2021.03.08
2021.03.08
「ともに生きる」をテーマにした福祉コラムです。
僧侶・歌手 柱本 めぐみ
まだ冷たい風の中で揺れる枝に芽吹きを見つけて口ずさんだ「早春賦(そうしゅんふ)」。「春は名のみの風の寒さや 谷のうぐいす歌は思えど」と歌うと、春の足音が聞こえてくるような気がします。
このような日本の童謡や唱歌は、いつもほっとした時間を与えてくれますが、若い人たちは、あまりご存じではないようです。歌に込められた日本の情緒を伝えたいという思いと、これも時代の流れなのだという思いが常に交錯します。
同じようなことを頻繁に感じるのがことばです。「アベックが、ヤバいヤバいと言いながら食事をしてたんやけど」と首を傾(かし)げた知人に「ヤバい」は最近「美味(おい)しい」という意味に使われ、「アベック」は若い人たちには通じないと話しました。でも、私は知人に深く同意していました。小さなコラムに「経験値だけで物事は判断できない」と書いた後で、「経験値とはコンピューターゲームで強さを上げるために必要な経験を数値化したもの」という文章を見つけて、少しショックを受けたところだったからです。

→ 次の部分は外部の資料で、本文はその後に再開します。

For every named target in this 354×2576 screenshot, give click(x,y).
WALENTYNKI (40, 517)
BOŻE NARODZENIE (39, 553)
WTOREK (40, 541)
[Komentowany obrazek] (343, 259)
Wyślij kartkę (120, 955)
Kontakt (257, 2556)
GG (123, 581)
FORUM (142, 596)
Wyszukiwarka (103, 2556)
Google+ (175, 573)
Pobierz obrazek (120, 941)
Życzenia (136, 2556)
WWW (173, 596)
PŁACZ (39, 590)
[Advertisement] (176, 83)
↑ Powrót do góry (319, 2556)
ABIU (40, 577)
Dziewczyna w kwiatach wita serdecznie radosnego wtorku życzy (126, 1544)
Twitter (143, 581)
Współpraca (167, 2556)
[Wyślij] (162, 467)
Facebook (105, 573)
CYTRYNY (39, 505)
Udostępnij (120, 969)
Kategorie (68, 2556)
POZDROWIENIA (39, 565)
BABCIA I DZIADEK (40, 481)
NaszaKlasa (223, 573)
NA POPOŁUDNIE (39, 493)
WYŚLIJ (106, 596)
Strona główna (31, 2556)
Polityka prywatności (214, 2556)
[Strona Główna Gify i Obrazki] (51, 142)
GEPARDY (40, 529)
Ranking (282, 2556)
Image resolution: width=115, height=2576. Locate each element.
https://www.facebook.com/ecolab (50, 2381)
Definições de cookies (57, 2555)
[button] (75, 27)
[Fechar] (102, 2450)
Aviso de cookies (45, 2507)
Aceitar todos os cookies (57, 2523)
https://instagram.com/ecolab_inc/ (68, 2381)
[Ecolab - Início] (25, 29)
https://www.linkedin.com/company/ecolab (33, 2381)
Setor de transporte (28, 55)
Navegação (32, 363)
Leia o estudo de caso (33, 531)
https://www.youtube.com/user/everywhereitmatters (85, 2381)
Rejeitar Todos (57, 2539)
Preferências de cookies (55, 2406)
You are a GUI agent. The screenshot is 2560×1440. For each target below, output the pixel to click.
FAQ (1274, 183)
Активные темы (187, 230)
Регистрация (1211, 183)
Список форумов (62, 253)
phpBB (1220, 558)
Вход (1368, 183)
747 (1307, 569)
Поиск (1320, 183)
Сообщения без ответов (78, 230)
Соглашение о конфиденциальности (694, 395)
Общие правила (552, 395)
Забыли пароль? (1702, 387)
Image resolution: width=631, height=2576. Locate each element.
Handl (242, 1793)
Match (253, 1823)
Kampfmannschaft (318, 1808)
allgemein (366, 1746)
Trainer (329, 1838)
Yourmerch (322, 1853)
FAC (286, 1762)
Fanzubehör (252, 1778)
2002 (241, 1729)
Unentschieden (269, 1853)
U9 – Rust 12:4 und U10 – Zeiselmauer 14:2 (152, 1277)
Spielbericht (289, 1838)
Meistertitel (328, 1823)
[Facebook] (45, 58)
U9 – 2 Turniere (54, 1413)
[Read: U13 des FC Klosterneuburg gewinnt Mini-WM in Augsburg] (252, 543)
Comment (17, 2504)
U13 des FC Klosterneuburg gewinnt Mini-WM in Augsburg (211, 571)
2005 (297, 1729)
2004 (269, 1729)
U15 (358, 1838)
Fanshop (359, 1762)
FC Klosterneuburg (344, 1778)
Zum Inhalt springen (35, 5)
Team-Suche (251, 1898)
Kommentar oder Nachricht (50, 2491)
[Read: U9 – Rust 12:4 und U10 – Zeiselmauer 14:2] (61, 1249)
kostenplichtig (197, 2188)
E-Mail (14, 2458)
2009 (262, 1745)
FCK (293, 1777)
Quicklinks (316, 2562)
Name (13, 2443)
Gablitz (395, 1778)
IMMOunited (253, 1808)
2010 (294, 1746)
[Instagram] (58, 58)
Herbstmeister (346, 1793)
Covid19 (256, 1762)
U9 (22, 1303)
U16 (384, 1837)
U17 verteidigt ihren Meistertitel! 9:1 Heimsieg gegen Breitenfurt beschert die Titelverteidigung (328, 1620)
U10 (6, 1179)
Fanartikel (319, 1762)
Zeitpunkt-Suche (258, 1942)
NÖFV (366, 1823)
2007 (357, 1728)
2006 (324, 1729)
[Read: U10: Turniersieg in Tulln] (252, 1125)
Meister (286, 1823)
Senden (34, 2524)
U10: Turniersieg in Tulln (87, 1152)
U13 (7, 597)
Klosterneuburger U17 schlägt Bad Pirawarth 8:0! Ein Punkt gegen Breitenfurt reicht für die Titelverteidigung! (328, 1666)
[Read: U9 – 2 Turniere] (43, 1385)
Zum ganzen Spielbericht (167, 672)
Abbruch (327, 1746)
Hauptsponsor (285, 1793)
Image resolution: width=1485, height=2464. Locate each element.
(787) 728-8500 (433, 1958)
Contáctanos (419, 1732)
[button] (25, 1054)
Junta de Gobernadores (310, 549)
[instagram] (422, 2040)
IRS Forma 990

そんな世代の相違を考えているとき、東日本大震災から10年となる被災地のテレビ番組で、20歳の語り部さんが映しだされました。当時10歳の記憶で何を語るのだろうと思いましたが、彼は大人が感じられなかったことを感じ、子どもだから見えたこと、その貴重な体験を語られました。その後さまざまな年代の方が将来に向けて一緒に話し合われる様子に、理想的な社会を見た気がしました。世代の違いを知って理解し合うこころ、そのしなやかさが伝わってきたからです。
仕事上でも日常生活でも若い方と接する機会が少ない私は、無意識に線を引いて違和感を感じてきたのかもしれないと思いました。
日常のほとんどのことがスマートフォンで処理できる時代にあっても、予定は手帳に書き、レジで小銭を数えることもある私ですが、しなやかなこころを保っていれば、世代の相違も楽しんでいけるような気がしています。
はしらもと・めぐみ氏
京都市生まれ。京都市立芸術大卒。歌手名、藤田めぐみ。クラシックからジャズ、シャンソン、ラテンなど、幅広いジャンルでのライブ、ディナーショーなどのコンサートを展開。また、施設などを訪問して唱歌の心を伝える活動も続けている。同時に浄土真宗本願寺派の住職として寺の法務を執り行っている。